Rentrée 2020 : voici ce qui vous attend sur Arte

Charlotte Rampling dans «Kidnapping» © Arte

Sur Arte, la rentrée se fera dans « la continuité » tout en s’appuyant sur le « besoin d’Europe » des téléspectateurs et en développant l’offre du site Arte.tv, qui diffusera ses propres séries, ont indiqué les dirigeants de la chaîne lors d’une présentation lundi.

La chaîne franco-allemande affiche des audiences en hausse, avec une part d’audience (PDA) de 2,8% en moyenne pour l’année en cours, contre 2,5% l’année d’avant, et un été record à 3% en France. En Allemagne, la PDA augmente aussi, à 1,3% contre 1,1% en 2019.

Arte poursuit trois axes stratégiques, a déclaré le nouveau patron d’Arte France, Bruno Patino, qui a succédé à Véronique Cayla cet été. Soit « la réaffirmation permanente de notre différence (…) avec une voix plus diversifiée et plus engagée », « les perspectives de développement européen », qui seront précisées vers la fin de l’année, et « le développement d’un bouquet de propositions éditoriales ». Sur ce dernier point, le dirigeant entend faire d’Arte.tv « une proposition éditoriale qui soit cohérente et en harmonie avec la chaîne tout en s’en différenciant de façon croissante ».

La chaîne mène aussi des discussions sur la présence possible de ses programmes sur Salto, la future plateforme de vidéos à la demande de France Télévisions, M6 et TF1. « Mais il n’y a pas de projet de devenir actionnaire de Salto. Nous sommes surtout concentrés sur le développement de notre offre gratuite Arte.tv », a précisé Bruno Patino.

Arte proposera à partir du 3 octobre un éventail de séries « cultes, rares ou inédites », gratuites et disponibles dans leur intégralité, visibles uniquement sur le site. Cette nouvelle offre s’ouvrira sur une sélection de huit séries britanniques, dont « The Virtues » doublement primée au festival Séries Mania en 2019 et « A young doctor’s notebook » avec Daniel Radcliffe (Harry Potter) et Jon Hamm (Mad Men).

La chaîne continue aussi de miser sur la création numérique avec des fictions et séries documentaires en réalité virtuelle, un film interactif et des webséries. « Notre ambition d’être la plateforme culturelle européenne se concrétise jour après jour: l’an dernier, l’ensemble des offres numériques d’Arte ont enregistré plus d’un milliard de vidéos vues, dont 20% en dehors de France et d’Allemagne », a salué Peter Boudgout, président d’Arte GEIE, la structure qui réunit Arte France et Arte Allemagne.

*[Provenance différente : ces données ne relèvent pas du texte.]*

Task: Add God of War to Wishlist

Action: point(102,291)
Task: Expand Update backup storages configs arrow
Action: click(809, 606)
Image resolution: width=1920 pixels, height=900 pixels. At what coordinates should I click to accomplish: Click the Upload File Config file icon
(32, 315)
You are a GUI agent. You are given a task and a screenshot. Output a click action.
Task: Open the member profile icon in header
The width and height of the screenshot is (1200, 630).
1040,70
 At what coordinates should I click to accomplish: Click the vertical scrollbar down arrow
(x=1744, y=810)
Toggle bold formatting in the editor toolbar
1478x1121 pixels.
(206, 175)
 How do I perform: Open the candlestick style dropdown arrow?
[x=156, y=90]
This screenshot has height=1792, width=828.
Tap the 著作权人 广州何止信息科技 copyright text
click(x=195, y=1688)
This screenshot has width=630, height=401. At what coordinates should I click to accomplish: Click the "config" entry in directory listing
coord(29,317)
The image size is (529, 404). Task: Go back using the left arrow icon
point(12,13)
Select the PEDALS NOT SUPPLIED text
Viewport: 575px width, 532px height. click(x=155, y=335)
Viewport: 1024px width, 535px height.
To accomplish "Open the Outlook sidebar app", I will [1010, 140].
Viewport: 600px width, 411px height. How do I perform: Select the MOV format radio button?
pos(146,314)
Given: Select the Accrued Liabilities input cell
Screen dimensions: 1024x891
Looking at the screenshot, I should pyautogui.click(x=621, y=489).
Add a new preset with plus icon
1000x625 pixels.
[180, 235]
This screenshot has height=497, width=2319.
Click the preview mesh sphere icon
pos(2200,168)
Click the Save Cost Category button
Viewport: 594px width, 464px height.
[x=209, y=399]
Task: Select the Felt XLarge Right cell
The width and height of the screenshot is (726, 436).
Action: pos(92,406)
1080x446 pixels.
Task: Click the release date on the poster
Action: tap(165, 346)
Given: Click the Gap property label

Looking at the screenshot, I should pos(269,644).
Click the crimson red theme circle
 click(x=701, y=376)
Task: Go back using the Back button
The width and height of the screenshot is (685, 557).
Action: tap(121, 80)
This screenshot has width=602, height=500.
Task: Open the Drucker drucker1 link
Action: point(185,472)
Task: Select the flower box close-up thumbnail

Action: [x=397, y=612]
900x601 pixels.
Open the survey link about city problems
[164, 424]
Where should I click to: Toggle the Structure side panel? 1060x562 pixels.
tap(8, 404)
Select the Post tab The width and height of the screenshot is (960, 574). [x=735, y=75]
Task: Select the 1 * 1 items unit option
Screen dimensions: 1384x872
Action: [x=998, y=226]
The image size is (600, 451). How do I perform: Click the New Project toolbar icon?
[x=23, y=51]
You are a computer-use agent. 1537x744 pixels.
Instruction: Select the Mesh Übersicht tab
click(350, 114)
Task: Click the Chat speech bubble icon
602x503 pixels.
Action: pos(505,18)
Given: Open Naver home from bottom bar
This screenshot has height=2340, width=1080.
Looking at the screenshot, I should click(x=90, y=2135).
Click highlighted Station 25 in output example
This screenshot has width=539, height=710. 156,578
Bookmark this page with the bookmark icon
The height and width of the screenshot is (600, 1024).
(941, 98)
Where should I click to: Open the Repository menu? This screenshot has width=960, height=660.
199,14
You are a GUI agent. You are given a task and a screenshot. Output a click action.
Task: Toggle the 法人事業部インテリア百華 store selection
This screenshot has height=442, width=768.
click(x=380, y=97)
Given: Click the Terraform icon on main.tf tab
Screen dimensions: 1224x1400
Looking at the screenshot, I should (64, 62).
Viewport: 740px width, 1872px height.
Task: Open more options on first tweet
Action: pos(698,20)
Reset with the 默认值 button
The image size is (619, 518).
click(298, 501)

La chaîne va proposer une collection européenne de documentaires et reportages en collaboration avec les chaînes publiques allemande, française, et suisse. Elle diffusera aussi le deuxième volet de son enquête participative en ligne (près de 400.000 répondants et 40 millions de réponses), pour tenter de comprendre la nouvelle génération d’Européens.

Côté fiction, si la crise sanitaire a affecté près de 150 tournages « qui reprennent progressivement », la chaîne ne baisse pas ses engagements en production, assure Bruno Patino. Les téléspectateurs pourront découvrir le 18 septembre une création maison, « No man’s land », série franco-israélienne qui suit la quête d’un jeune Français parti en Syrie à la recherche de sa soeur présumée morte.

Fin octobre, les amateurs de fantastique regarderont « Moloch », thriller français où des inconnus prennent feu de manière inexplicable. Et les amateurs de polar ne seront pas en reste avec « Kidnapping », co-production franco-danoise avec Charlotte Rampling. Côté cinéma, la chaîne prévoit des cycles consacrés à Kathryn Bigelow, François Truffaut et Isabelle Huppert.